◆ **EXERCISE DIRECTIONS**
Produce an exact transcript of all the records.

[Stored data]

^^^^^^^^^^^^^^^^

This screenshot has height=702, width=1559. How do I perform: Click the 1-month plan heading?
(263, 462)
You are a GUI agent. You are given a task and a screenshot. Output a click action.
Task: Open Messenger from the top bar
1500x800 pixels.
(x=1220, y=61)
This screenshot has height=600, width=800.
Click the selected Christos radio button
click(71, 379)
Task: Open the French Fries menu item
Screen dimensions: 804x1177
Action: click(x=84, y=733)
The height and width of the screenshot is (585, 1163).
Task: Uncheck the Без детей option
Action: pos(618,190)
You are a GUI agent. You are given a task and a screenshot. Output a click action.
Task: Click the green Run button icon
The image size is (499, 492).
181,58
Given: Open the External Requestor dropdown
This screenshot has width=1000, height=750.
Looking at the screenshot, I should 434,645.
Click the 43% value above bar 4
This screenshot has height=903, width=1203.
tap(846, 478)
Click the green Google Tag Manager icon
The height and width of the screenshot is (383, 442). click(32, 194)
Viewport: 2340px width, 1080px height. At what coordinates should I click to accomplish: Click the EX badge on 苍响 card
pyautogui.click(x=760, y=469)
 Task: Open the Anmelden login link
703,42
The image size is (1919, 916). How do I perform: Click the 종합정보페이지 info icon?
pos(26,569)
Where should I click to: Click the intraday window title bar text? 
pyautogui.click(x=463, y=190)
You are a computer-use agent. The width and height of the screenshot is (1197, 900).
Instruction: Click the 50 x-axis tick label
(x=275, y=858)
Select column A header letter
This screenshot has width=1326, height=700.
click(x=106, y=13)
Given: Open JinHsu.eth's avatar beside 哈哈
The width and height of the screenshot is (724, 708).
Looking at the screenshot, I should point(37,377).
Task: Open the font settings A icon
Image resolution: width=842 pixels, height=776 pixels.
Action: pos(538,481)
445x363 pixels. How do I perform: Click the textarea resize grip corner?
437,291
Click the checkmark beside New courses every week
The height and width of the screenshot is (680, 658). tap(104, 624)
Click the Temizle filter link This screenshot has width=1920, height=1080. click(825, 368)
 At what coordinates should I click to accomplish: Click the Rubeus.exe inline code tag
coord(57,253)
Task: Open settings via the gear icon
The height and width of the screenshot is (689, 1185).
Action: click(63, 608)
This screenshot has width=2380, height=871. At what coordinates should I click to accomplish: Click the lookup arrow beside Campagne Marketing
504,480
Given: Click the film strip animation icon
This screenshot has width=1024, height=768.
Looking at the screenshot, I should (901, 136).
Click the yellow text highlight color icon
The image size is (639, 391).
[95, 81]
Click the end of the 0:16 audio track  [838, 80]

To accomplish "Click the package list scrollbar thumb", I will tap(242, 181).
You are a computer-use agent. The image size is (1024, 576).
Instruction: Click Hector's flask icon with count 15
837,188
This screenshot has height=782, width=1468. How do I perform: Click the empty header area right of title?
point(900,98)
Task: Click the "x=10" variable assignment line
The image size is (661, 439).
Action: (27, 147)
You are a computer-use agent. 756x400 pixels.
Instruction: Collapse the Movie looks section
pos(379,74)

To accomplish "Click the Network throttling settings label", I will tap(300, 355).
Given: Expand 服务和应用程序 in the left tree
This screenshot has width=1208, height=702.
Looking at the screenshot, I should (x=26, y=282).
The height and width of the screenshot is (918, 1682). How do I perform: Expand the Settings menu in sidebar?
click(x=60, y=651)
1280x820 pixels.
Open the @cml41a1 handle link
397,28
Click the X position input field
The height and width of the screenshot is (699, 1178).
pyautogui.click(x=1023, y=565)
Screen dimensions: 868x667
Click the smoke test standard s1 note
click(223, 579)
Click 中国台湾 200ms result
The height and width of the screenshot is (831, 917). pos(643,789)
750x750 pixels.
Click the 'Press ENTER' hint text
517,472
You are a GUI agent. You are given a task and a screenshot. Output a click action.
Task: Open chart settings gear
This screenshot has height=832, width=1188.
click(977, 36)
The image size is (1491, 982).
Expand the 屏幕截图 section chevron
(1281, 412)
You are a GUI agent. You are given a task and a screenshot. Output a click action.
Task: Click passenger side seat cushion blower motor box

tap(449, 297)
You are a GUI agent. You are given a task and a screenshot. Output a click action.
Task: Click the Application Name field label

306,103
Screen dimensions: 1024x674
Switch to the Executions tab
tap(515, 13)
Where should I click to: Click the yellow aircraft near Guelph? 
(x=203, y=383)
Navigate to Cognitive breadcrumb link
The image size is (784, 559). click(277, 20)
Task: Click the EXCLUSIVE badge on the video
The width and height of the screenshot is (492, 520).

^^^^^^^^^^^^^^^^

◆ **TASK RESPONSE**
This screenshot has height=702, width=1559. How do I perform: Click the 1-month plan heading?
(263, 462)
You are a GUI agent. You are given a task and a screenshot. Output a click action.
Task: Open Messenger from the top bar
1500x800 pixels.
(x=1220, y=61)
This screenshot has height=600, width=800.
Click the selected Christos radio button
click(71, 379)
Task: Open the French Fries menu item
Screen dimensions: 804x1177
Action: click(x=84, y=733)
The height and width of the screenshot is (585, 1163).
Task: Uncheck the Без детей option
Action: pos(618,190)
You are a GUI agent. You are given a task and a screenshot. Output a click action.
Task: Click the green Run button icon
The image size is (499, 492).
181,58
Given: Open the External Requestor dropdown
This screenshot has width=1000, height=750.
Looking at the screenshot, I should 434,645.
Click the 43% value above bar 4
This screenshot has height=903, width=1203.
tap(846, 478)
Click the green Google Tag Manager icon
The height and width of the screenshot is (383, 442). click(32, 194)
Viewport: 2340px width, 1080px height. At what coordinates should I click to accomplish: Click the EX badge on 苍响 card
pyautogui.click(x=760, y=469)
 Task: Open the Anmelden login link
703,42
The image size is (1919, 916). How do I perform: Click the 종합정보페이지 info icon?
pos(26,569)
Where should I click to: Click the intraday window title bar text? 
pyautogui.click(x=463, y=190)
You are a computer-use agent. The width and height of the screenshot is (1197, 900).
Instruction: Click the 50 x-axis tick label
(x=275, y=858)
Select column A header letter
This screenshot has width=1326, height=700.
click(x=106, y=13)
Given: Open JinHsu.eth's avatar beside 哈哈
The width and height of the screenshot is (724, 708).
Looking at the screenshot, I should point(37,377).
Task: Open the font settings A icon
Image resolution: width=842 pixels, height=776 pixels.
Action: pos(538,481)
445x363 pixels. How do I perform: Click the textarea resize grip corner?
437,291
Click the checkmark beside New courses every week
The height and width of the screenshot is (680, 658). tap(104, 624)
Click the Temizle filter link This screenshot has width=1920, height=1080. click(825, 368)
 At what coordinates should I click to accomplish: Click the Rubeus.exe inline code tag
coord(57,253)
Task: Open settings via the gear icon
The height and width of the screenshot is (689, 1185).
Action: click(63, 608)
This screenshot has width=2380, height=871. At what coordinates should I click to accomplish: Click the lookup arrow beside Campagne Marketing
504,480
Given: Click the film strip animation icon
This screenshot has width=1024, height=768.
Looking at the screenshot, I should (901, 136).
Click the yellow text highlight color icon
The image size is (639, 391).
[95, 81]
Click the end of the 0:16 audio track  [838, 80]

To accomplish "Click the package list scrollbar thumb", I will tap(242, 181).
You are a computer-use agent. The image size is (1024, 576).
Instruction: Click Hector's flask icon with count 15
837,188
This screenshot has height=782, width=1468. How do I perform: Click the empty header area right of title?
point(900,98)
Task: Click the "x=10" variable assignment line
The image size is (661, 439).
Action: (27, 147)
You are a computer-use agent. 756x400 pixels.
Instruction: Collapse the Movie looks section
pos(379,74)

To accomplish "Click the Network throttling settings label", I will tap(300, 355).
Given: Expand 服务和应用程序 in the left tree
This screenshot has width=1208, height=702.
Looking at the screenshot, I should (x=26, y=282).
The height and width of the screenshot is (918, 1682). How do I perform: Expand the Settings menu in sidebar?
click(x=60, y=651)
1280x820 pixels.
Open the @cml41a1 handle link
397,28
Click the X position input field
The height and width of the screenshot is (699, 1178).
pyautogui.click(x=1023, y=565)
Screen dimensions: 868x667
Click the smoke test standard s1 note
click(223, 579)
Click 中国台湾 200ms result
The height and width of the screenshot is (831, 917). pos(643,789)
750x750 pixels.
Click the 'Press ENTER' hint text
517,472
You are a GUI agent. You are given a task and a screenshot. Output a click action.
Task: Open chart settings gear
This screenshot has height=832, width=1188.
click(977, 36)
The image size is (1491, 982).
Expand the 屏幕截图 section chevron
(1281, 412)
You are a GUI agent. You are given a task and a screenshot. Output a click action.
Task: Click passenger side seat cushion blower motor box

tap(449, 297)
You are a GUI agent. You are given a task and a screenshot. Output a click action.
Task: Click the Application Name field label

306,103
Screen dimensions: 1024x674
Switch to the Executions tab
tap(515, 13)
Where should I click to: Click the yellow aircraft near Guelph? 
(x=203, y=383)
Navigate to Cognitive breadcrumb link
The image size is (784, 559). click(277, 20)
Task: Click the EXCLUSIVE badge on the video
The width and height of the screenshot is (492, 520).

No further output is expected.